John Cornelius Asbury (April 9, 1862 – September 8, 1941) was an American lawyer and state legislator in Pennsylvania. A Republican, he served two terms in the Pennsylvania General Assembly in the 1920s and sponsored civil rights bills.

==Formative years and family==
A brother of Isaac E. Asbury, John C. Asbury studied at Washington and Jefferson College and received a law degree from Howard University in 1885.

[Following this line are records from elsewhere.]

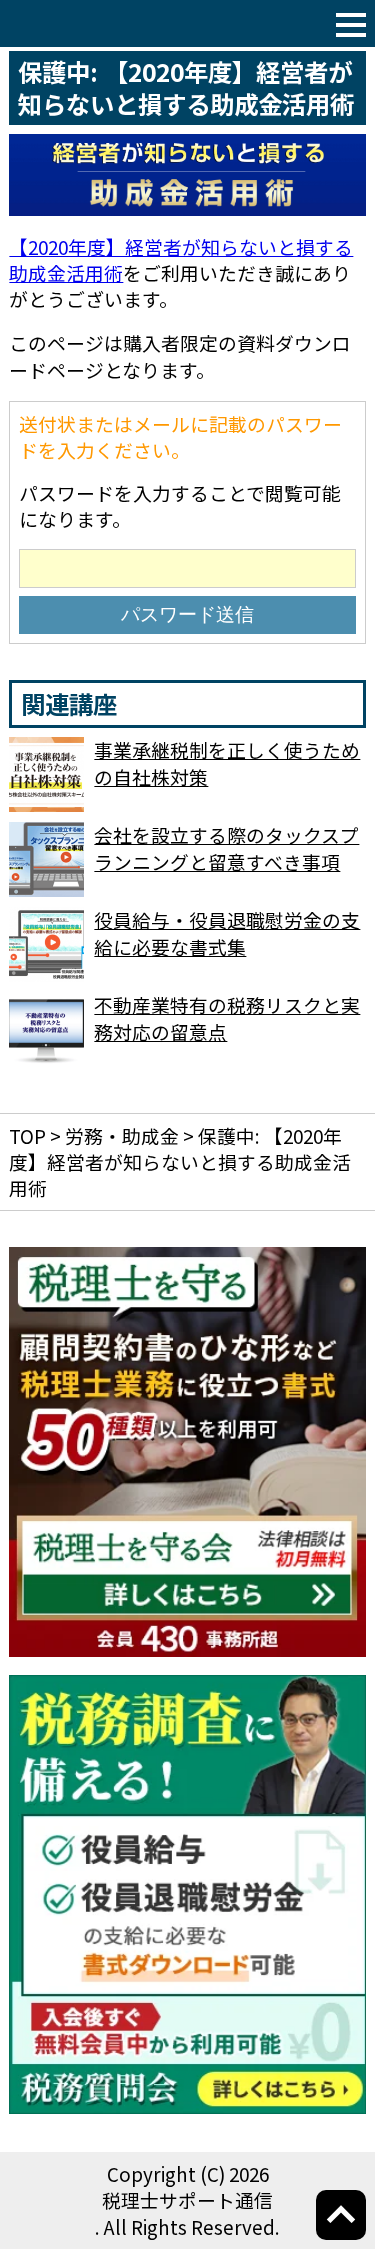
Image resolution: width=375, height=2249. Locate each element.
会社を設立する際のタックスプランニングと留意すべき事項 (226, 847)
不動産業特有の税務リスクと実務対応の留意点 (227, 1017)
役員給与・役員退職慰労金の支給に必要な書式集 (227, 932)
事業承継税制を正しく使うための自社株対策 (227, 762)
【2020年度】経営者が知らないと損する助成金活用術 (181, 259)
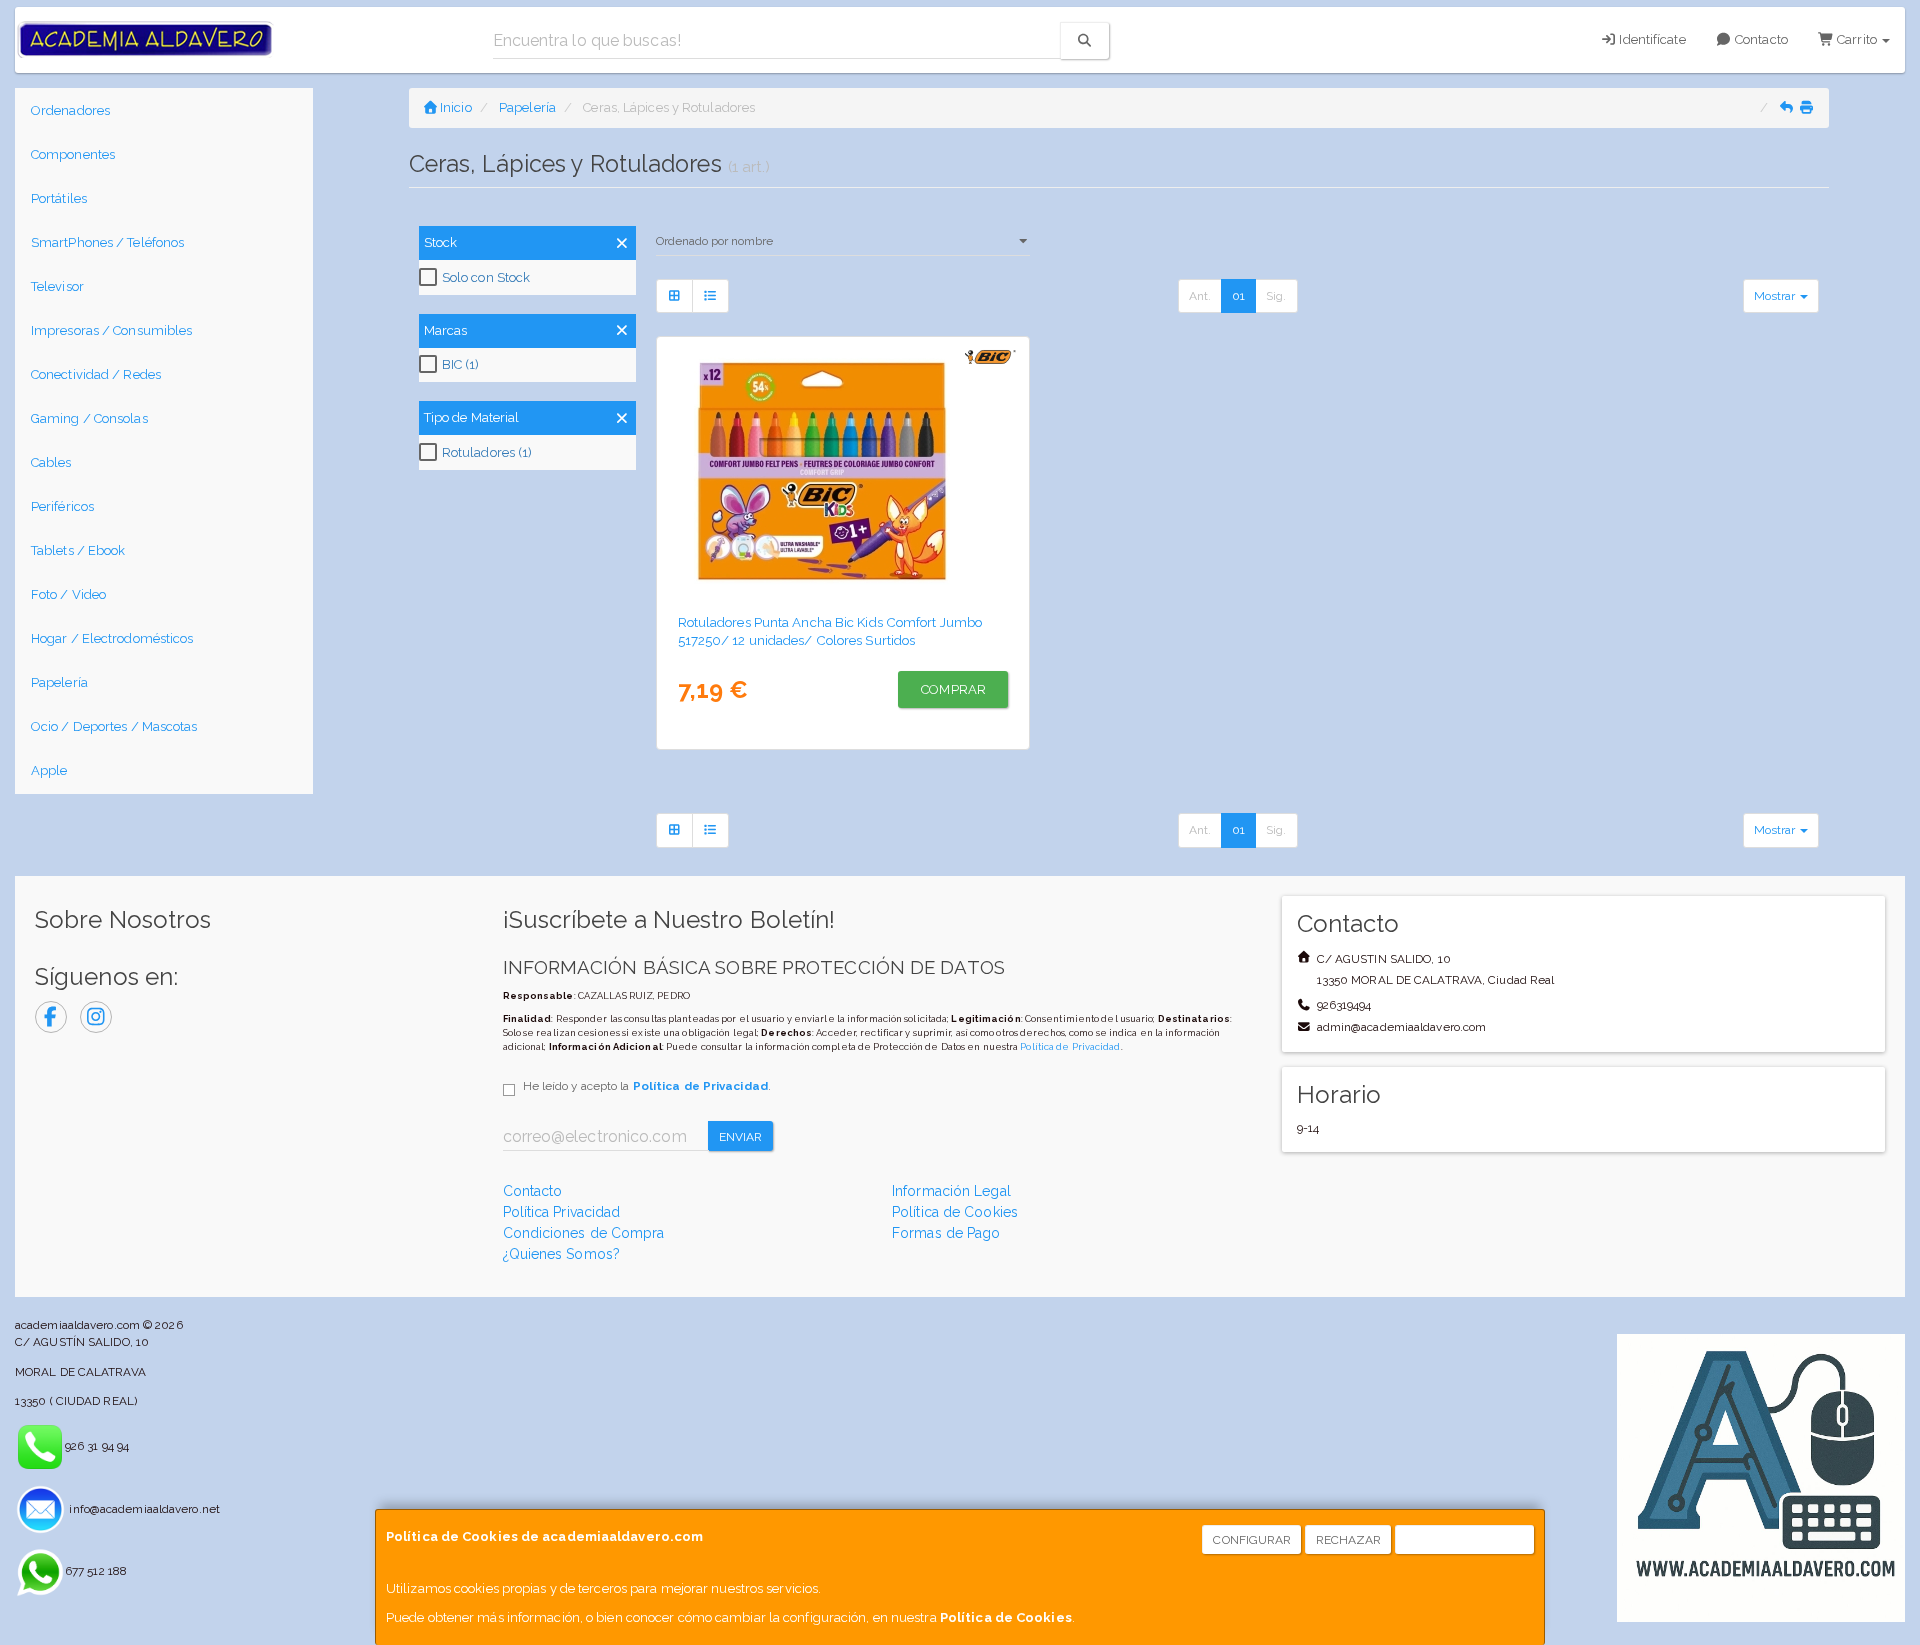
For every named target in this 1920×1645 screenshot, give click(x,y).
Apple (49, 770)
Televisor (57, 286)
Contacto (1760, 39)
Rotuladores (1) (487, 452)
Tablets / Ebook (78, 550)
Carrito (1857, 39)
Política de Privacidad (1070, 1046)
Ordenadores (70, 110)
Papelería (59, 682)
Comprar (953, 689)
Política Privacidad (562, 1212)
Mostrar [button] (1776, 296)
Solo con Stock (486, 277)
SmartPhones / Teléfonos (107, 242)
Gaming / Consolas (89, 418)
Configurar (1252, 1540)
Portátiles (59, 198)
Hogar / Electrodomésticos (112, 638)
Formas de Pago (946, 1233)
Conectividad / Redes (96, 374)
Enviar (741, 1137)
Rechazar (1349, 1540)
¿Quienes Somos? (562, 1254)
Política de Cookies (1006, 1617)
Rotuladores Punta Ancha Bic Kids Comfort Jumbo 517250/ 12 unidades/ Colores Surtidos (830, 630)
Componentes (73, 154)
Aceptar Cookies (1465, 1540)
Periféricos (62, 506)
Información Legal (951, 1191)
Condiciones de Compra (584, 1233)
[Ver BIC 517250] (842, 471)
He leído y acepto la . (647, 1086)
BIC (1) (461, 364)
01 (1238, 296)
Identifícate (1650, 39)
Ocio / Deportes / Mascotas (114, 726)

He married Kate E. Allen in 1886. After she died in 1898, he married Ida Elizabeth Bowser in 1901. Their son was David Bowser Asbury.

==Career==
Early in his career, he served as a Commonwealth's Attorney (similar to District Attorney) in Norfolk County, Virginia from 1887 to 1891. He later moved to Philadelphia, Pennsylvania, where he practiced law.

He was appointed to serve as assistant city solicitor in Philadelphia from 1916 to 1920. He served in the Pennsylvania House of Representatives from 1921 to 1924. He authored civil rights bills in the Pennsylvania General Assembly and founded Eden Cemetery in Collingdale, Pennsylvania for African Americans.

He did not run for a third term in 1924. From 1928 to 1932, he served as the assistant district attorney of Philadelphia. Then, he served as the deputy auditor general in the office of the Pennsylvania Auditor General from 1932 to 1937.

He supported Downingtown Industrial School and Mercy Hospital.